TASK BRIEF
In the records below, count every line that includes the word "will". Provide the total alone.
Start of PROVIDED RECORDS
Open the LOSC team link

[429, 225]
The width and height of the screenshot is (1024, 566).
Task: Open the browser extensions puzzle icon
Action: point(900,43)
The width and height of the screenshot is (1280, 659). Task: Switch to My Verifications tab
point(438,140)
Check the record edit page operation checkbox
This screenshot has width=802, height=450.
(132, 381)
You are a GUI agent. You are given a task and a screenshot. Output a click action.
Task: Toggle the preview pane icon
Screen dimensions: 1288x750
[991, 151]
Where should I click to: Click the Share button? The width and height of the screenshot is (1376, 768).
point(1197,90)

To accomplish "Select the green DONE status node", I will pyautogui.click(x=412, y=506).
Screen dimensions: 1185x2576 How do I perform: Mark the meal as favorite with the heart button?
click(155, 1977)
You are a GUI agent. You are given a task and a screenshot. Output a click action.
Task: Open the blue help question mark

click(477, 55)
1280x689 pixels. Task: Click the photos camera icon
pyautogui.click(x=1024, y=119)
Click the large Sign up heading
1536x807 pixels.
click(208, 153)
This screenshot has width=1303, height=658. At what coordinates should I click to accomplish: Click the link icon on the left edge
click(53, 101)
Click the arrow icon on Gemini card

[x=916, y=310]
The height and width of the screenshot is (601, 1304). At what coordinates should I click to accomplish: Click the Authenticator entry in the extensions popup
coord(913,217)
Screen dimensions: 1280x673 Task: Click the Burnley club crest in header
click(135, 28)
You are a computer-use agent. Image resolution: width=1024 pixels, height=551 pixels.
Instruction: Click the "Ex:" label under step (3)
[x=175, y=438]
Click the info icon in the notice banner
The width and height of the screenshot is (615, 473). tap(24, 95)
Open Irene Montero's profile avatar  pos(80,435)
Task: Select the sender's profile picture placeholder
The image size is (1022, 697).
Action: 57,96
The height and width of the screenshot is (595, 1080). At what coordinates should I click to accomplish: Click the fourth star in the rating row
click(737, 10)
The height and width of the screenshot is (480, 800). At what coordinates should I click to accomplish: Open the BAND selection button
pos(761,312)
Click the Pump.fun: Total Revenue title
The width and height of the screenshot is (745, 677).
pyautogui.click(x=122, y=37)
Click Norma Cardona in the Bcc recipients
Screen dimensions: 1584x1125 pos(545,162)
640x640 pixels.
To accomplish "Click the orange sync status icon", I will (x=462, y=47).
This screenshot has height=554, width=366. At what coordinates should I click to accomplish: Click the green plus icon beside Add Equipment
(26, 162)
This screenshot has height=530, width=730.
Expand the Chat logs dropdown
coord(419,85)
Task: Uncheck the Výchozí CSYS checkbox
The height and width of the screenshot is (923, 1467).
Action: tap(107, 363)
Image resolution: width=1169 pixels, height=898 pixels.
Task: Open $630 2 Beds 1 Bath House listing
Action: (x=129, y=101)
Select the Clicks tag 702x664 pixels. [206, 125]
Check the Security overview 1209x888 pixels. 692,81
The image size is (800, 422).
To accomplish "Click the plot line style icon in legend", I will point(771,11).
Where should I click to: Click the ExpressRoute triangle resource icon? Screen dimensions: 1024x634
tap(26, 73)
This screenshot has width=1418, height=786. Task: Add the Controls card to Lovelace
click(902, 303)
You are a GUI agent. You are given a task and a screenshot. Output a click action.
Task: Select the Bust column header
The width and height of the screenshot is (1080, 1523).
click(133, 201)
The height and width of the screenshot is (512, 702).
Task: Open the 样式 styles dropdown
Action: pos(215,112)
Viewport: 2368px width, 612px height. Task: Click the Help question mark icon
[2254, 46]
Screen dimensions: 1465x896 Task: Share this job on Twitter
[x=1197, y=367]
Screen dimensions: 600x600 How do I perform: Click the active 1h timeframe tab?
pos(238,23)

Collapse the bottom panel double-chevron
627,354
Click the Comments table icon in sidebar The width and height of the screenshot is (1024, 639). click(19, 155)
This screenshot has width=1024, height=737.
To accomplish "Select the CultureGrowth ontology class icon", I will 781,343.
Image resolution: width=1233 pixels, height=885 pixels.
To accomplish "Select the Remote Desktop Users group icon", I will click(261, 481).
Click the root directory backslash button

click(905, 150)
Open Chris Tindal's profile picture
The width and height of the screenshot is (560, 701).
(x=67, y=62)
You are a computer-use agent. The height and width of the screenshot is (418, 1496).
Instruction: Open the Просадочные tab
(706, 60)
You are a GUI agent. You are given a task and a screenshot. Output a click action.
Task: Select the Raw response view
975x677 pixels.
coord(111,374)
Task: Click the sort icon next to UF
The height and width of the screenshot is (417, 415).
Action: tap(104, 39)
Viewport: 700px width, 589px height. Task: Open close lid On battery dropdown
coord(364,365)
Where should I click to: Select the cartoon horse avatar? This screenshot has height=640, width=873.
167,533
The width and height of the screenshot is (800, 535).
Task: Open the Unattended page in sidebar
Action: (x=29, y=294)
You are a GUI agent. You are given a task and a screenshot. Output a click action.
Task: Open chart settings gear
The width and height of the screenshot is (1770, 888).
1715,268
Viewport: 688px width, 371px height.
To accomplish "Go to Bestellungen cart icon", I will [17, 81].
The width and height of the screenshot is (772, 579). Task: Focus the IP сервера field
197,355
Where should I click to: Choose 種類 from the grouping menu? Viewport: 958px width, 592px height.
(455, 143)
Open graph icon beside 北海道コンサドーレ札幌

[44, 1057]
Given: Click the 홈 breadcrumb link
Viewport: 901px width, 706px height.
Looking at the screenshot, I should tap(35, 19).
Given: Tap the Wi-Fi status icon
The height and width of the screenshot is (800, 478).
End of PROVIDED RECORDS
ANSWER BOX
6